Your task is to transcribe the entries below exactly, beginning with the line containing "Click the Notifications" and ending with the final line, and to add nothing else.

---*---

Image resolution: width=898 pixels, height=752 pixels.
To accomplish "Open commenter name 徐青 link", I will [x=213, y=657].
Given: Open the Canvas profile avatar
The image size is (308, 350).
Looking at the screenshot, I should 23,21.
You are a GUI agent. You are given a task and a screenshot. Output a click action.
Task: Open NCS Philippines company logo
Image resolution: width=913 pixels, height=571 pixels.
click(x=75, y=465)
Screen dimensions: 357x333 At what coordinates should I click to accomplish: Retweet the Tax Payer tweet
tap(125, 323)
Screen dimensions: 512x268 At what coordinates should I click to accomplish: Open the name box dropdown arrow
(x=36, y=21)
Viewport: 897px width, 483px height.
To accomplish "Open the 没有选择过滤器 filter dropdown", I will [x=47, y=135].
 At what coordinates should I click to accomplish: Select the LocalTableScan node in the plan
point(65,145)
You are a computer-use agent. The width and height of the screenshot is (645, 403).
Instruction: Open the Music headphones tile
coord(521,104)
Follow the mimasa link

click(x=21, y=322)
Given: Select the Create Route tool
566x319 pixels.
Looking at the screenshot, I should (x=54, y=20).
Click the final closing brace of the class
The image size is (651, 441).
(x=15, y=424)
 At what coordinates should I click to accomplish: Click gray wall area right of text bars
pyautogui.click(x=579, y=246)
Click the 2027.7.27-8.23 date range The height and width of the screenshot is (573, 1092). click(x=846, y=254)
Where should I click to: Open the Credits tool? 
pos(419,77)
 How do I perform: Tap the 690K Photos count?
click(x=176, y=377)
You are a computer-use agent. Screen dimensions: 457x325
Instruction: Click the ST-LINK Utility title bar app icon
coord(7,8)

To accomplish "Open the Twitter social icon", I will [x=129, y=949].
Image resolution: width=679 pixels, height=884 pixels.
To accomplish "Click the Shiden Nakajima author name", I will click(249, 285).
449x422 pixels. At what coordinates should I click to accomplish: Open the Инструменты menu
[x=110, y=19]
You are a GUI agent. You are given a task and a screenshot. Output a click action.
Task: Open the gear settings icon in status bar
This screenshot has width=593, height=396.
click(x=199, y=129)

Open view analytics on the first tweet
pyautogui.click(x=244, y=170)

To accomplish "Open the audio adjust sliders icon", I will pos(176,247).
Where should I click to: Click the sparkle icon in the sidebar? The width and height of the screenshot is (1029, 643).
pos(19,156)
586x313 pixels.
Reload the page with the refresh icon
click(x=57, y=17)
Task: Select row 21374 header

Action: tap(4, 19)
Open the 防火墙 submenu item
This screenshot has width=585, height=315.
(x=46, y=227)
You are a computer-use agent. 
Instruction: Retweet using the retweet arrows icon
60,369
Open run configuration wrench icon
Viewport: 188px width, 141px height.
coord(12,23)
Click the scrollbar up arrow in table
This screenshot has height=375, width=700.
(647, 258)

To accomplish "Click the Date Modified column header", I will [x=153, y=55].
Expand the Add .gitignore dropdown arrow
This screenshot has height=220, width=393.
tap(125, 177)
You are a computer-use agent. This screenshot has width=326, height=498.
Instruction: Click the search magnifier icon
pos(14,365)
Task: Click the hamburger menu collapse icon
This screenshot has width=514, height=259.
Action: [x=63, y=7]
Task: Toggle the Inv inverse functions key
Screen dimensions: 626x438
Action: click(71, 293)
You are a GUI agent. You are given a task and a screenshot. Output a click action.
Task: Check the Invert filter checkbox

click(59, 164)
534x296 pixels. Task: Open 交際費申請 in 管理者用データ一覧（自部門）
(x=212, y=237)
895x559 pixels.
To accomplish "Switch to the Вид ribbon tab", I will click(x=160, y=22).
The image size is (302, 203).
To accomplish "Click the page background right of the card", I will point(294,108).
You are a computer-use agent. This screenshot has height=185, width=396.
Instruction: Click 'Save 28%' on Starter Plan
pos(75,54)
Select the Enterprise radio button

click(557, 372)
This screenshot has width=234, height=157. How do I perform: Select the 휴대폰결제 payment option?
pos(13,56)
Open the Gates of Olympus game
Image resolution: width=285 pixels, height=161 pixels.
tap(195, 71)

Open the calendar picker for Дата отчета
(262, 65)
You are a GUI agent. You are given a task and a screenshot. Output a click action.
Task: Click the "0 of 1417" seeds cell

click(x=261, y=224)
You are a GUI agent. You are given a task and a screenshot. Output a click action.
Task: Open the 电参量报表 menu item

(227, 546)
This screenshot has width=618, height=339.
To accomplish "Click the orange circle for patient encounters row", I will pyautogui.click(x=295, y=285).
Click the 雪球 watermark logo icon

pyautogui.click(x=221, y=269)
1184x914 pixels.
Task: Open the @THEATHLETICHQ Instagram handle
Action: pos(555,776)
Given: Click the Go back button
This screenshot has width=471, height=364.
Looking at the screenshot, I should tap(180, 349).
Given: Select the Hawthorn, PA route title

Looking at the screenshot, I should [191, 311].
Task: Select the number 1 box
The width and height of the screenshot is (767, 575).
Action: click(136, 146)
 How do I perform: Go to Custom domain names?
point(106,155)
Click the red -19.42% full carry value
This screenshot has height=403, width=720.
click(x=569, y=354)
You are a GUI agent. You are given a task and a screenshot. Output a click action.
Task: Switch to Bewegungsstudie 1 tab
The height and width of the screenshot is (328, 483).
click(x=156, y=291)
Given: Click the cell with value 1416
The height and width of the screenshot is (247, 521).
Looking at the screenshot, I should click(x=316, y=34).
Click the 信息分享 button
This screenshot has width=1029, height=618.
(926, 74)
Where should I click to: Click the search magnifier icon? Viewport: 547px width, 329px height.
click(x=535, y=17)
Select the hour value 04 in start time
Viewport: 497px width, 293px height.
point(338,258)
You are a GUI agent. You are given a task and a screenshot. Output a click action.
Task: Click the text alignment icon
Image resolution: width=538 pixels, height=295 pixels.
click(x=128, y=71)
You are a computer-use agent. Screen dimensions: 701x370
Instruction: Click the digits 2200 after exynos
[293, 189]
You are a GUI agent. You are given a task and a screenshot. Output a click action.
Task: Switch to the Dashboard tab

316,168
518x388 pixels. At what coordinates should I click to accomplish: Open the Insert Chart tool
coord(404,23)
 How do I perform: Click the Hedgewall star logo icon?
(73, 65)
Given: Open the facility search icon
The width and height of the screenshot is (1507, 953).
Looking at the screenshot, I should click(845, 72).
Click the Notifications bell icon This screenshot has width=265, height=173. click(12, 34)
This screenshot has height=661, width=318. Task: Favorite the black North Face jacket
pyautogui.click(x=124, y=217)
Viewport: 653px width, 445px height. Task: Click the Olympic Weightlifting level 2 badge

---*---

#### RESPONSE TO THE EXERCISE:
Click the Notifications bell icon This screenshot has width=265, height=173. click(12, 34)
This screenshot has height=661, width=318. Task: Favorite the black North Face jacket
pyautogui.click(x=124, y=217)
Viewport: 653px width, 445px height. Task: Click the Olympic Weightlifting level 2 badge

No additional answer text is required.